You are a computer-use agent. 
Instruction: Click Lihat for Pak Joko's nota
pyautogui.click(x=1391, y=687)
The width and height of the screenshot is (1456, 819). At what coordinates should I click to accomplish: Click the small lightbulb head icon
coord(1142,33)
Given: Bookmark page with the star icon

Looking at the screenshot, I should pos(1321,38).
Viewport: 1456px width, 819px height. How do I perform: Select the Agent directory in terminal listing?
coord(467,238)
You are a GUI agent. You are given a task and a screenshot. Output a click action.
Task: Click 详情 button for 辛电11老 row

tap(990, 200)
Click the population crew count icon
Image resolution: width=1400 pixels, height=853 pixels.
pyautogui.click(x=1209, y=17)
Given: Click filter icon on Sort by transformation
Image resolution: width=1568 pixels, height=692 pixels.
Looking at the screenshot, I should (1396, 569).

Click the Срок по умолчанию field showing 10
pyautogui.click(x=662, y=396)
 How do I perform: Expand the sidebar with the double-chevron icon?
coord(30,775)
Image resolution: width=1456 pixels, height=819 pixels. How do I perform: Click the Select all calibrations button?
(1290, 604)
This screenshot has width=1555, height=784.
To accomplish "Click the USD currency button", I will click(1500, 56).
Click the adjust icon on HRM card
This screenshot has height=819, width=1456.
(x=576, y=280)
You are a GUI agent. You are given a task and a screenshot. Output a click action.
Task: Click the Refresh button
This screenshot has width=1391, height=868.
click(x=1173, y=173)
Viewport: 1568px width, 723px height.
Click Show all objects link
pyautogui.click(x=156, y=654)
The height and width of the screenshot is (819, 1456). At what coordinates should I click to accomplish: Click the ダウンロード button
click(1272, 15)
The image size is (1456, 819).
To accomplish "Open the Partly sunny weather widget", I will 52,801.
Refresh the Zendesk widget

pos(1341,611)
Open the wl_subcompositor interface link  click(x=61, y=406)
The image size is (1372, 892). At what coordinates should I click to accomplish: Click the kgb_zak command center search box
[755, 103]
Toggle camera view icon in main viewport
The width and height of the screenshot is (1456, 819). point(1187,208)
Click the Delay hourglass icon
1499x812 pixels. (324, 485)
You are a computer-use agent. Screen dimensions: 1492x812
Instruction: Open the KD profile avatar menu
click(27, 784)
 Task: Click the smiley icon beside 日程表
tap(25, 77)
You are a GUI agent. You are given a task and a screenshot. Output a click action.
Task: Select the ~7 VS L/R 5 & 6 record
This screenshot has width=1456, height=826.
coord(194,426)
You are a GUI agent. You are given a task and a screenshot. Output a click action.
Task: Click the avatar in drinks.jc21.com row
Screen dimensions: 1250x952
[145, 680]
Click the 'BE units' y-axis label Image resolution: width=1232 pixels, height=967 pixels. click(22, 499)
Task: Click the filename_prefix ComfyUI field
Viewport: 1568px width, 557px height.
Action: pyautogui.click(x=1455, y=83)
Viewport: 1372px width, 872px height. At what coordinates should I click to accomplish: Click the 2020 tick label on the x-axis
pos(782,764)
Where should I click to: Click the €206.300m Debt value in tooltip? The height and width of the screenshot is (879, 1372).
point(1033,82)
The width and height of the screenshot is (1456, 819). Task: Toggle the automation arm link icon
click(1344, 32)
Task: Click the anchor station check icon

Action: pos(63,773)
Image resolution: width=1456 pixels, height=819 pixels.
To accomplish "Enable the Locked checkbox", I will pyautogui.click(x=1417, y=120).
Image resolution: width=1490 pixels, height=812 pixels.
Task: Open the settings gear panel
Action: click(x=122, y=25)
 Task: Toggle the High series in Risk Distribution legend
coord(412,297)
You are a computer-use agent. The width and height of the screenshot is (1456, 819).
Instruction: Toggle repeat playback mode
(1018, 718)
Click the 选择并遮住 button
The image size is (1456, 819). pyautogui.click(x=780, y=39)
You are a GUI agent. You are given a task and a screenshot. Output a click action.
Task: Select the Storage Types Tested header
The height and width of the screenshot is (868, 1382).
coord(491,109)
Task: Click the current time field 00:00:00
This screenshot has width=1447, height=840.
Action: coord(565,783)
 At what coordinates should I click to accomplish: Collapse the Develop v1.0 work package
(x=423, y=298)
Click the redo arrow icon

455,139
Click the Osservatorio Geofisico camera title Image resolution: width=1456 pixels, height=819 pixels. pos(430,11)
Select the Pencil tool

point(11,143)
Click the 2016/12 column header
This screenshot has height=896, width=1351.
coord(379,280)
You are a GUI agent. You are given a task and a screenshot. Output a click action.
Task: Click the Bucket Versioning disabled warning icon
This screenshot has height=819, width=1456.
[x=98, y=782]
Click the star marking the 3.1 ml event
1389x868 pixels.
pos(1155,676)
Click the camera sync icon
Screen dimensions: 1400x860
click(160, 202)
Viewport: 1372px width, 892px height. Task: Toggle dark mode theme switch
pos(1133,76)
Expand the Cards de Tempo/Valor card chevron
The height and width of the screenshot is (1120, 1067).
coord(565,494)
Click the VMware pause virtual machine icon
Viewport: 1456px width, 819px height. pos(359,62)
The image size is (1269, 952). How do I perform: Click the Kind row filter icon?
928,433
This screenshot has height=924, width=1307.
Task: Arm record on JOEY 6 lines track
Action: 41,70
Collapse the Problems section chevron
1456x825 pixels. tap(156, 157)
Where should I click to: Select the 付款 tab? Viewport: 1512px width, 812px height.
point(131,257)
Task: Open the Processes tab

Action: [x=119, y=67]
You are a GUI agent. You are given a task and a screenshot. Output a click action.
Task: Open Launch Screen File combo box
··········
=== WHAT TO PRODUCE ===
Every line in the data that holds the string "computer" should be copied.

=== SOLUTION ===
You are a computer-use agent. 
You are a computer-use agent. Screen dimensions: 1492x812
You are a computer-use agent. The width and height of the screenshot is (1456, 819).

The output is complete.